→ Work instruction
Write out exactly every line from the one containing "Click the heart icon in left sidebar" through the final line of the material below, both included. Pictures are to be skipped.

→ Information supplied

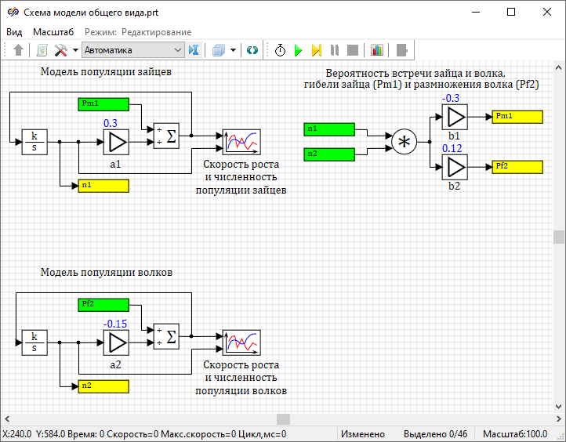Click the tools hammer-and-wrench icon
The width and height of the screenshot is (566, 442).
[x=61, y=50]
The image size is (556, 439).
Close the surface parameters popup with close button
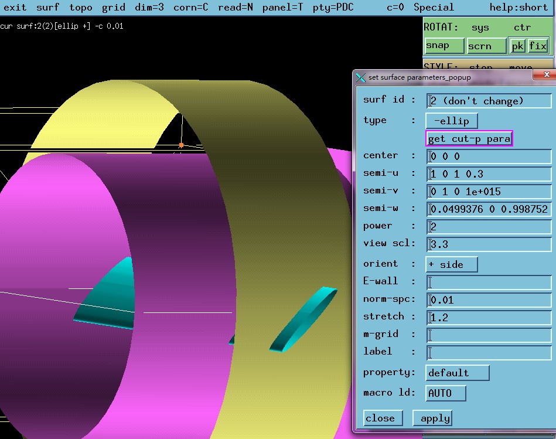click(x=382, y=418)
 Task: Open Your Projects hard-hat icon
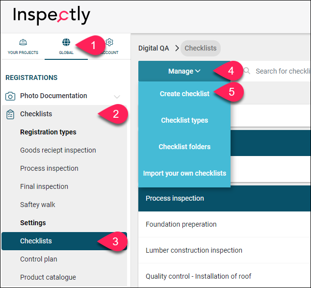[x=23, y=42]
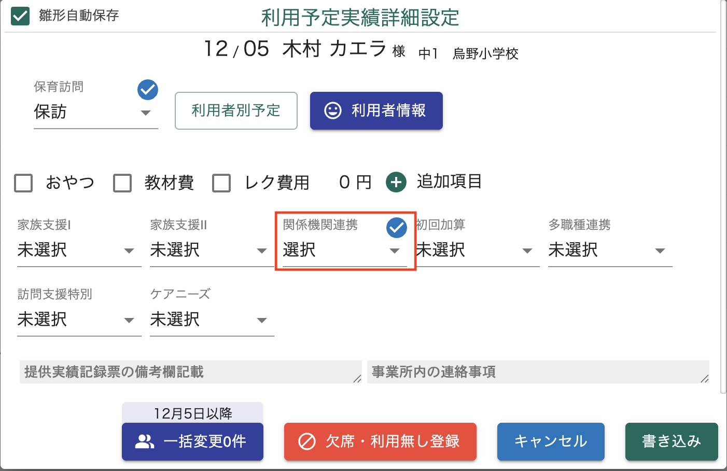Click the green plus 追加項目 icon
Screen dimensions: 727x471
396,182
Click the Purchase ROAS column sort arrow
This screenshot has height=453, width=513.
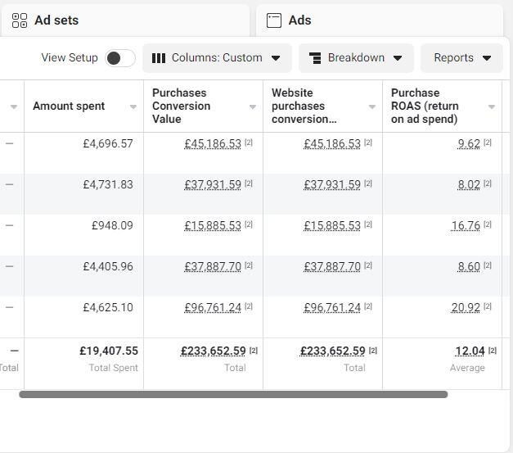(492, 106)
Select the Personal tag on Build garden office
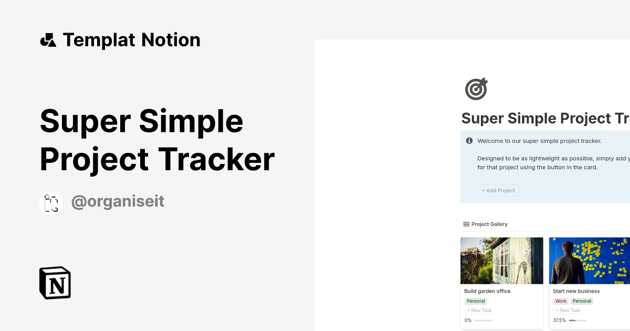 476,301
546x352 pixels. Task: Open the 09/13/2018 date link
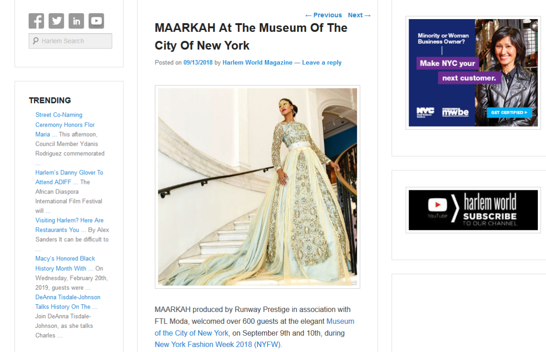198,62
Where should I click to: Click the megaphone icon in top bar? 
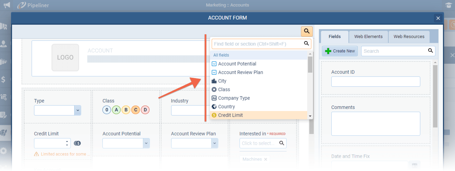[7, 5]
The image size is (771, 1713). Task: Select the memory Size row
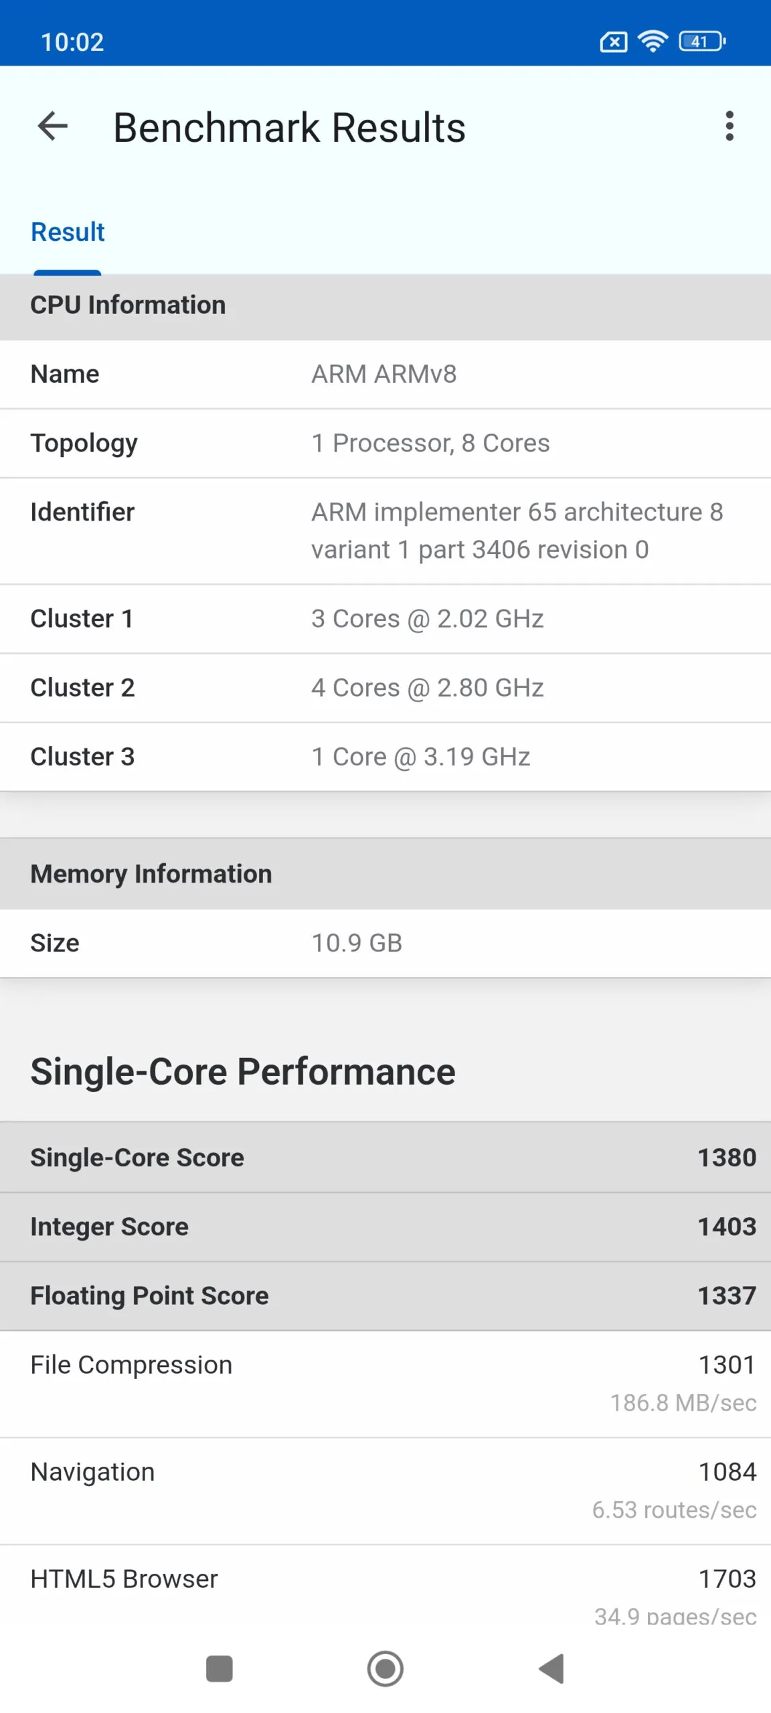(386, 943)
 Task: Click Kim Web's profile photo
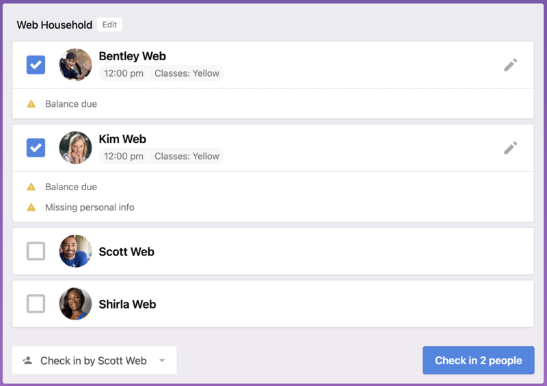(75, 148)
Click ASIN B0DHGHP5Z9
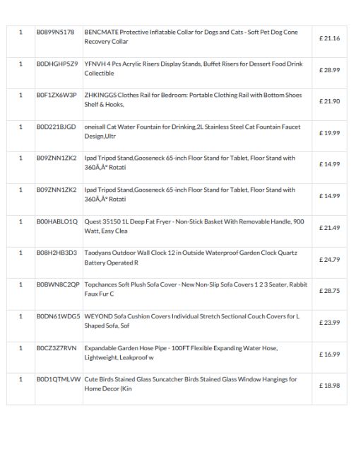This screenshot has height=460, width=356. pos(57,64)
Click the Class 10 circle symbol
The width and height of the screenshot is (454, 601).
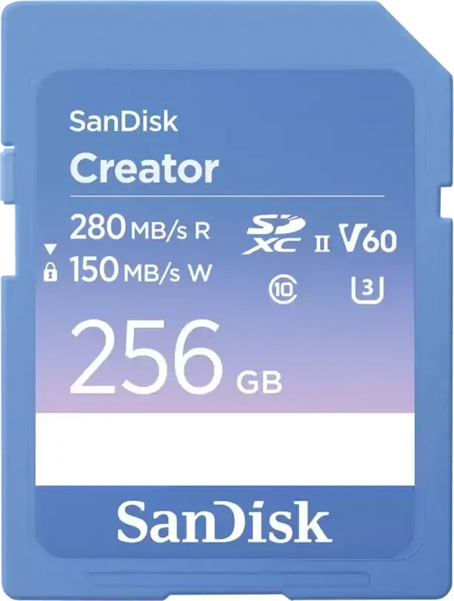[x=283, y=290]
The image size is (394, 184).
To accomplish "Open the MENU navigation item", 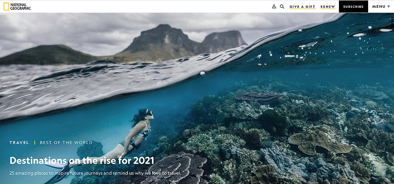I will coord(379,7).

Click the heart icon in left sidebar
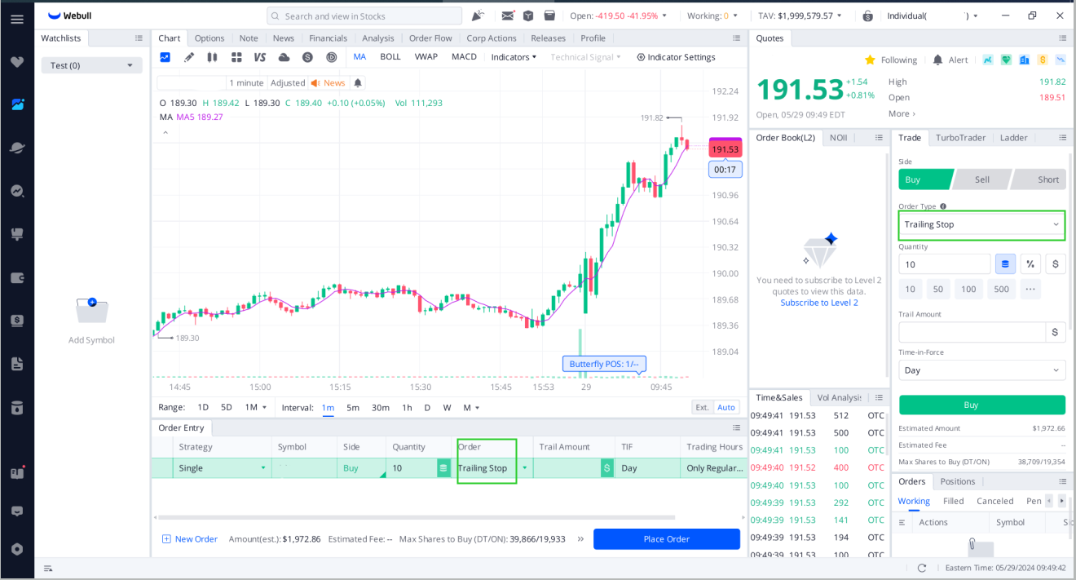[x=17, y=62]
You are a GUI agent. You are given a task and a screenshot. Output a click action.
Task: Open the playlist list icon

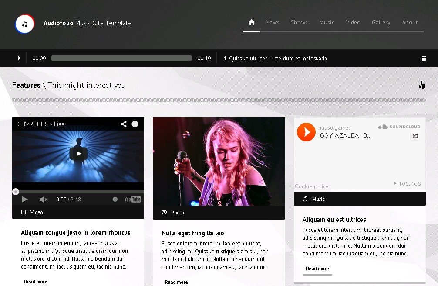pos(423,59)
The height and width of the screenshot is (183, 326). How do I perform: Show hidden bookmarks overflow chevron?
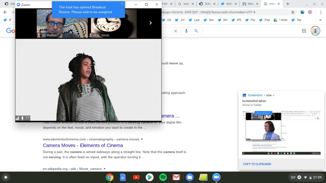pos(320,20)
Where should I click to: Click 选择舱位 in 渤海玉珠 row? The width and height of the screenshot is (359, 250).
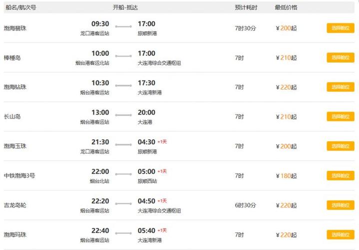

→ Final answer
Click the heart icon in left sidebar
[x=17, y=62]
You are a GUI agent. You are given a task and a screenshot. Output a click action.
Task: Open the playlist list icon

pos(423,59)
The height and width of the screenshot is (183, 326). How do I perform: Show hidden bookmarks overflow chevron?
pos(320,20)
Where should I click to: Click 选择舱位 in 渤海玉珠 row? The width and height of the screenshot is (359, 250).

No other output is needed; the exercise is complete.